We present a novel type of BODIPY oligomers, connected via _N_-bridges in a linear fashion (Figure 1B). Utilizing both symmetric and unsymmetric BODIPY monomers as building blocks has paved the way to selectively synthesize oli

```{tip}
A more powerful cleaning scripts for Markdown files, e.g., as produced using `nougat`, was created for the ChemNLP project. 
You can find it [here](https://github.com/OpenBioML/chemnlp/blob/main/data/natural/preprocess_nougat.py).
```

### Harmonizing XML files

Many APIs return the articles directly in machine-readable XML format. However, the ones of different publishers are quite different, which can make this kind of cleanup tedious. Thus, it is great that there are packages such as [Pub2TEI](https://github.com/kermitt2/Pub2TEI) that can help one to streamline this process.

```{note}

Execute the following lines in bash terminal.

    docker run --rm --gpus all --init --ulimit core=0 -p 8060:8060 grobid/pub2tei:0.2
    git clone https://github.com/kermitt2/Pub2TEI
    cd Pub2TEI/client
    pip install requests

This will start the starting the Pub2TEI service with Docker.
```

In [13]:
import os
import requests
import time

# Define the input directory containing XML files and the output directory for TEI files
input_dir = "./XML_files"
output_dir = "./XML_files_cleaned"
os.makedirs(output_dir, exist_ok=True)

# Define the Pub2TEI server URL
server_url = "http://localhost:8060/service/processXML"
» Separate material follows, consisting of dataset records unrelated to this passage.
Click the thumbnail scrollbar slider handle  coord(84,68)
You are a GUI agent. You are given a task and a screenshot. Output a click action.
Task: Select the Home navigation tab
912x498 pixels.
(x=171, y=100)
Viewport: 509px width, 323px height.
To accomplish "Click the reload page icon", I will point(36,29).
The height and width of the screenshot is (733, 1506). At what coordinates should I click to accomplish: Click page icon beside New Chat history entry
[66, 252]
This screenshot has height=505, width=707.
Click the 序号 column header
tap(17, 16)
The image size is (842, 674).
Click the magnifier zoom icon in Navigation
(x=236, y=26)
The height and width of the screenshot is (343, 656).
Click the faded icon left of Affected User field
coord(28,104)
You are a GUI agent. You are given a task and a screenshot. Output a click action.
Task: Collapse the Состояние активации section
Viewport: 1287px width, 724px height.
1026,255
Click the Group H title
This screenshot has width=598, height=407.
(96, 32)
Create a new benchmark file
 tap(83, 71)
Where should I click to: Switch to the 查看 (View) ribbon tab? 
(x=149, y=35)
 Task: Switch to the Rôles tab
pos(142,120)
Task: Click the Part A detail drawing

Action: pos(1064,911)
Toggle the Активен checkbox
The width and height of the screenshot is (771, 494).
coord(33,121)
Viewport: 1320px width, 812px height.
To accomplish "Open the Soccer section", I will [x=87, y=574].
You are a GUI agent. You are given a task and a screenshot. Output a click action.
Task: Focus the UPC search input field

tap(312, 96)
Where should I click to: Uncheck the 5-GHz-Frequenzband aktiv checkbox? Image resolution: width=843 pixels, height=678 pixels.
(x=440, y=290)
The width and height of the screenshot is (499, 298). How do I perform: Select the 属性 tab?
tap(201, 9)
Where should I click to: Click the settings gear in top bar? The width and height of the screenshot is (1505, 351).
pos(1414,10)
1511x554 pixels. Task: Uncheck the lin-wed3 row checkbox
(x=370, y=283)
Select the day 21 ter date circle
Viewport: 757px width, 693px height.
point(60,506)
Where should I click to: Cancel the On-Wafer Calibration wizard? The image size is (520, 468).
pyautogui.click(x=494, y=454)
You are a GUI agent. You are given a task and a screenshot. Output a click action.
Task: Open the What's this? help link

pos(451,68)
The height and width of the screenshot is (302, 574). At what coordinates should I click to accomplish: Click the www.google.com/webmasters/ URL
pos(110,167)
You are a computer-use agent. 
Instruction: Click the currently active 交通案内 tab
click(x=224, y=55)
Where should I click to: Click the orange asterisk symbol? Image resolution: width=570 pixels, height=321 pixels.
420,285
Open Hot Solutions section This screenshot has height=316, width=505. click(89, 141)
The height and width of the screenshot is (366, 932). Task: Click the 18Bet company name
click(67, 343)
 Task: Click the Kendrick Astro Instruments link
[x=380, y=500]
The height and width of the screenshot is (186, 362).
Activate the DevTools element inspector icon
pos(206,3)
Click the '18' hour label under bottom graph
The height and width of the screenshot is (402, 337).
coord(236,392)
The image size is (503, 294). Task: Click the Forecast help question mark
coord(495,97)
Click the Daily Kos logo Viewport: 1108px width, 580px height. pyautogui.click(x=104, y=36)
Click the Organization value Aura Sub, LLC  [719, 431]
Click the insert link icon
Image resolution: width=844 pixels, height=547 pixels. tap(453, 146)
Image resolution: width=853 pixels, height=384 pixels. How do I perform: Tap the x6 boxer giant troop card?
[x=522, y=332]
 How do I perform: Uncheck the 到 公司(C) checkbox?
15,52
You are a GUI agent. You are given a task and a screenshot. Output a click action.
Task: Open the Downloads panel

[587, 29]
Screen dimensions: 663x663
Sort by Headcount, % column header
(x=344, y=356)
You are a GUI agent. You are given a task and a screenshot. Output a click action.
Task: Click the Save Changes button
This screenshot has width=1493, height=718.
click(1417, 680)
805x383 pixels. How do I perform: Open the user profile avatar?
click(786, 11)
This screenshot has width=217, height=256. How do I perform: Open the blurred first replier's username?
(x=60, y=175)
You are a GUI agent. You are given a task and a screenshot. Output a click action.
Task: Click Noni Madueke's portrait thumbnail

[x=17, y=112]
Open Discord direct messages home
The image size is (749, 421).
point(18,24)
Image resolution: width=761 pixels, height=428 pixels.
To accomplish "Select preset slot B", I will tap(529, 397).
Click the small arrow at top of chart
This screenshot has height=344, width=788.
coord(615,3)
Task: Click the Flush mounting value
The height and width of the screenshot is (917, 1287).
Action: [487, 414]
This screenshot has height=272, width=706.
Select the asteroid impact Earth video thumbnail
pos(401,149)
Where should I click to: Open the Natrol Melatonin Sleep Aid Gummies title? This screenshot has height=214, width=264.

# Function to process a single XML file
def process_xml_file(xml_file, output_dir):
    files = {
        "input": open(xml_file, "rb"),
        "segmentSentences": (
            None,
            "1",
        ),  # Optional, set to '1' for sentence segmentation
        "grobidRefine": (None, "1"),  # Optional, set to '1' for refining with Grobid
    }
    for attempt in range(5):  # Retry up to 5 times
        try:
            response = requests.post(server_url, files=files)
            if response.status_code == 200:
                with open(output_dir, "wb") as f:
                    f.write(response.content)
                print(f"Processed {xml_file} successfully.")
                return output_dir
            else:
                print(
                    f"Failed to process {xml_file}. Status code: {response.status_code}"
                )
            break
        except ConnectionError as e:
            print(f"Connection error: {e}. Retrying in 5 seconds...")
            time.sleep(5)


# Process all XML files in the input directory
for filename in os.listdir(input_dir):
    if filename.endswith(".xml"):
        input_file = os.path.join(input_dir, filename)
        print(input_file)
        output_file = os.path.join(output_dir, filename.replace(".xml", ".tei.xml"))
        process_xml_file(input_file, output_file)

./XML_files/ao0c01342.xml
Processed ./XML_files/ao0c01342.xml successfully.


In [14]:
with open(output_file, "r", encoding="utf-8") as f:
    content = f.read()
    print(f"Content of {output_file}:\n")
    print(content)

Content of ./XML_files_cleaned/ao0c01342.tei.xml:

<?xml version="1.0" encoding="UTF-8"?>
<TEI xmlns="http://www.tei-c.org/ns/1.0" xmlns:xsi="http://www.w3.org/2001/XMLSchema-instance" xsi:noNamespaceSchemaLocation="https://raw.githubusercontent.com/kermitt2/grobid/master/grobid-home/schemas/xsd/Grobid.xsd">
   <teiHeader>
      <fileDesc>
         <titleStmt>
            <title level="a" type="main">Synthesis and Biological Evaluation of Three New Chitosan
Schiff Base Derivatives</title>
         </titleStmt>
         <publicationStmt>
            <publisher>American Chemical Society</publisher>
            <availability>
               <p>
                  <s>American Chemical Society</s>
               </p>
            </availability>
            <date type="e-published" when="2020-06-01">2020</date>
            <date when="2020-06-16">2020</date>
            <date type="Copyright" when="2020">2020</date>
         </publicationStmt>
         <notesStmt>
            <note type="cont

One could use this tool to first unify all different downloaded files from different publisher styles and afterwards remove irrelevant section of these articles automatically as shown in the beginning of this section.